Both men said they had individually struggled with “sexual sin.” Williams said he once identified as a gay man, and Sanchez said he struggled with a pornography addiction.

“The goal is not heterosexuality; the goal is following Jesus,” Williams said. “When we focus so intently on Christ, the nature of the gospel is that we are changed.”

Sanchez said he recommends that people in the church change their approach when talking to LGBTQ+ people. He said instead of telling these people they are wrong, they should be shown the love of Christ and the Bible’s view of marriage.

“We should start talking about God’s design for marriage and about how great it is,” Sanchez said. “In Ephesians 5, the relationship between Christ and the church is portrayed through marriage. These are the discussions we need to be having.”

The conversation pivoted to how to be welcoming but not affirming to the LGBTQ+ community in churches.

“We do have to show that while we still care, that we cannot compromise God’s design or biblical truth,” Sanchez said. “There are a lot of things love is described as in 1 Corinthians 13. Love does not rejoice in unrighteousness, but rejoices with the truth.”

In his workshop entitled “Texas Baptists: Today & Tomorrow,” David Hardage said he is retiring from his role as executive director at the end of this year.
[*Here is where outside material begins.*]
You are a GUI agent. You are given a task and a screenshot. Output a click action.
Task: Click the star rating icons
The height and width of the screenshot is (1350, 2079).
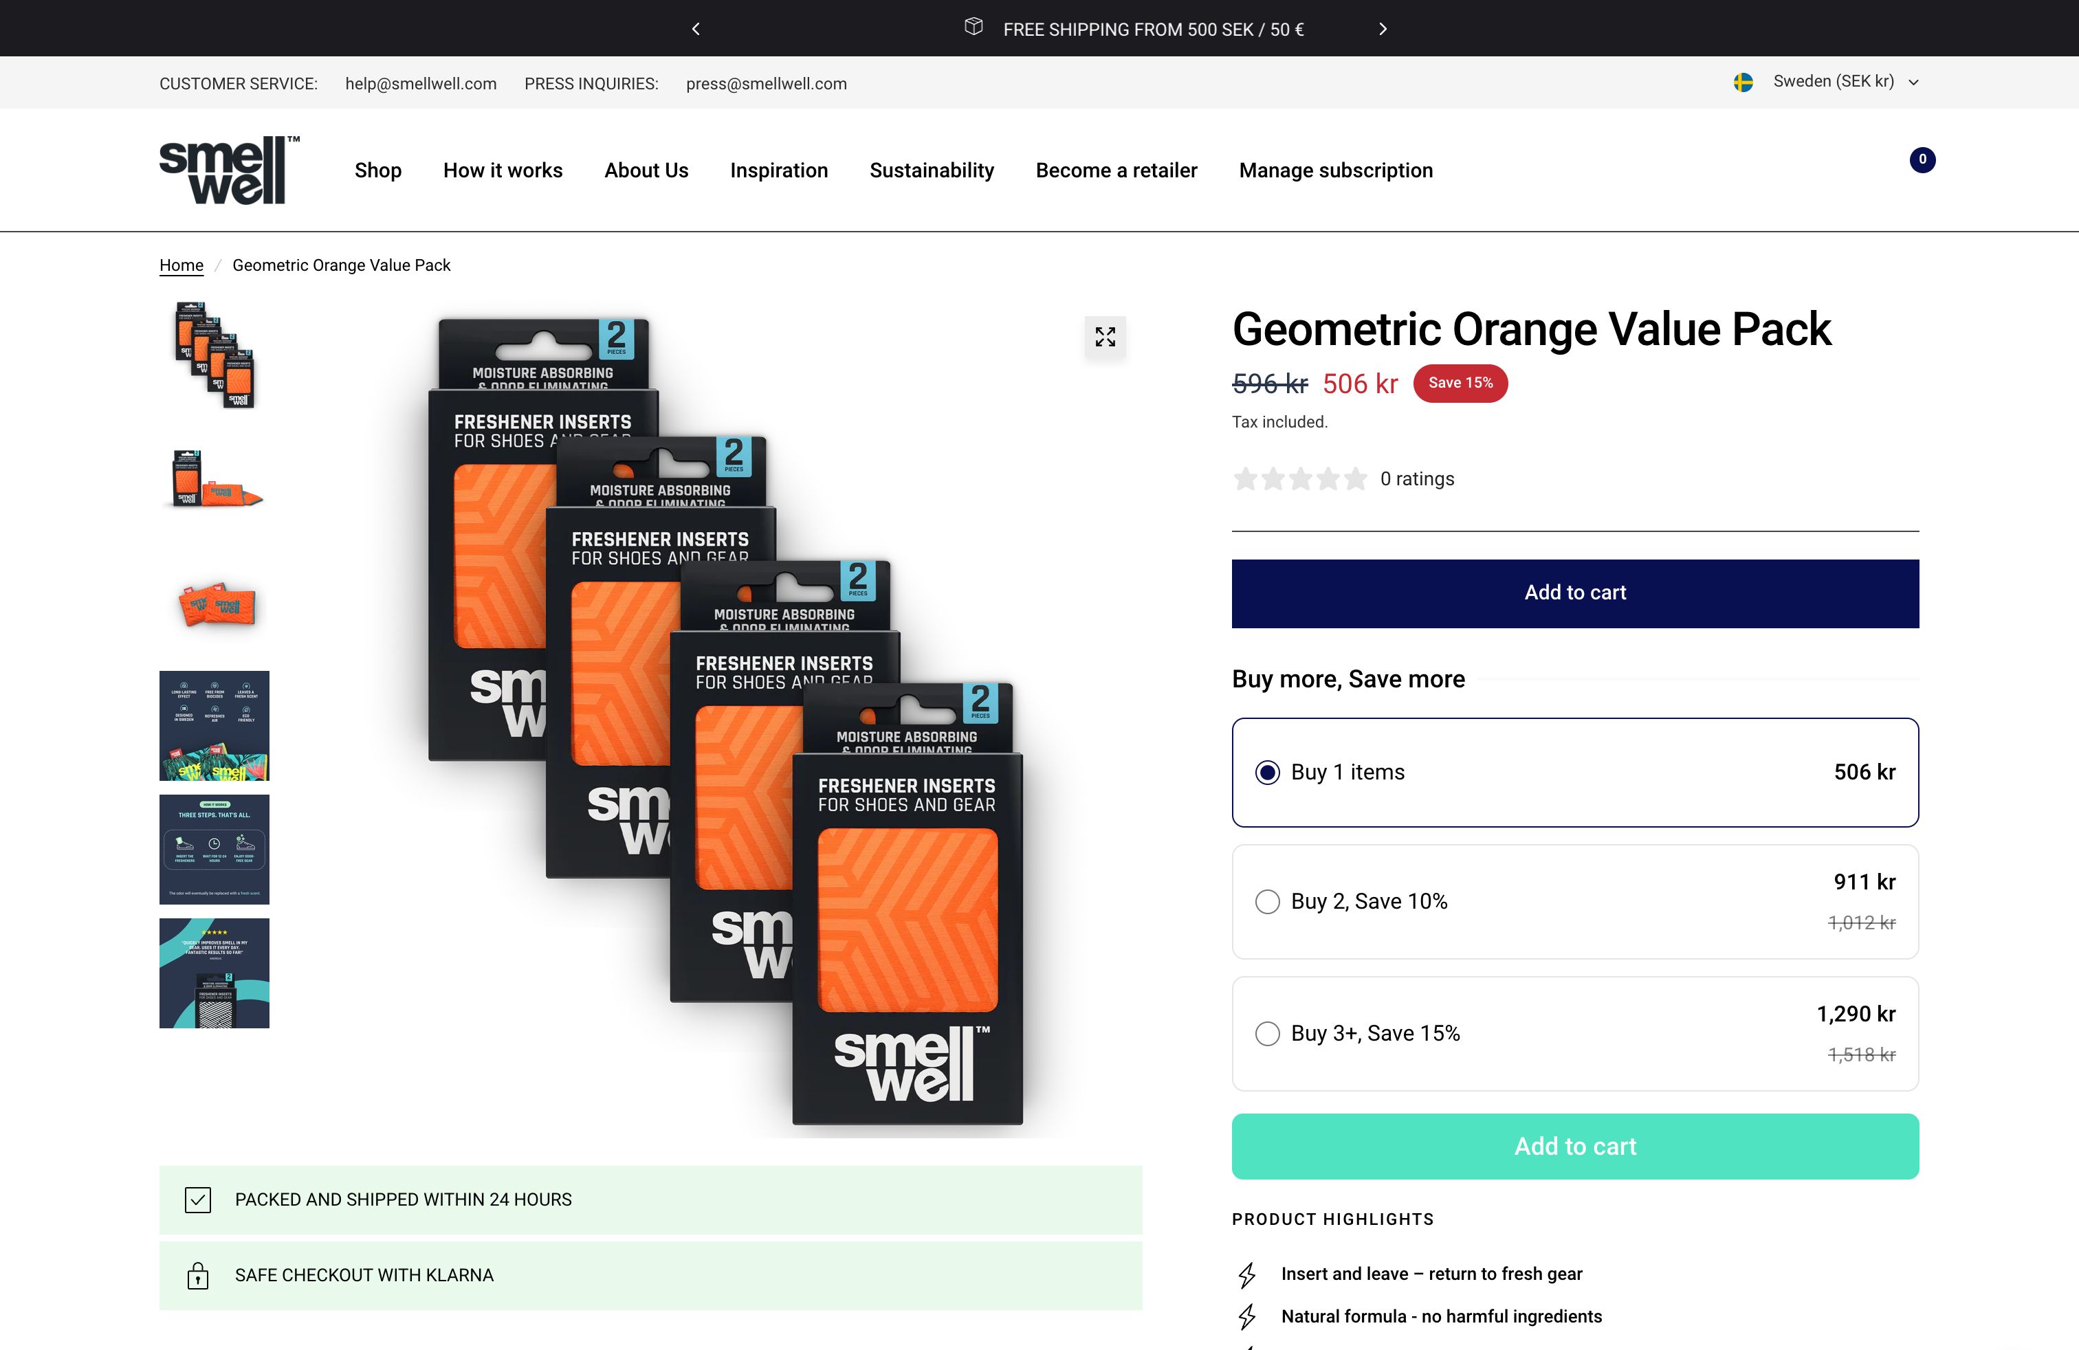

He said he has seen a noticeable difference in the state of Texas since he’s started.

“The Texas which into I was born — it is not the Texas I live in today,” Hardage said. “If you were to ask me what has changed, my answer would be ‘everything.'”

Hardage said the future identifying characteristic of Texas Baptists will be the “GC2” commitment, which is the great commandment and the great commission.

“We want to be known as the people who love God and love others,” Hardage said. “We’re in the disciple-making business.”

As he looks to the future of the state and convention, Hardage said he has several concerns.

“My biggest concern going forward is that the gospels are no longer the most important thing,” Hardage said. “I try not to get emotional about it. There are so many other agendas out there. We have allowed it to no longer be the most important thing.”

Reasons for this shift include the rise of social media and the negativity it harbors, Hardage said.

“The biggest challenge for us right now is to stay focused,” Hardage said. “Social media [is] probably the worst thing that’s ever happened. Probably not the worst — there’s the black plague, polio was bad. It’s really a detriment to kingdom work.”

Hardage said he wants the convention to stay committed to the Baptist student ministries present across Texas campuses, especially Baylor. He said there were talks with Baylor to build a new building for the Baptist Student Ministry on campus.

“We’re working on a new special agreement that will honor the historical relationship between the two,” Hardage said. “At the same time, designate Texas Baptist money within BGCT causes in the university.”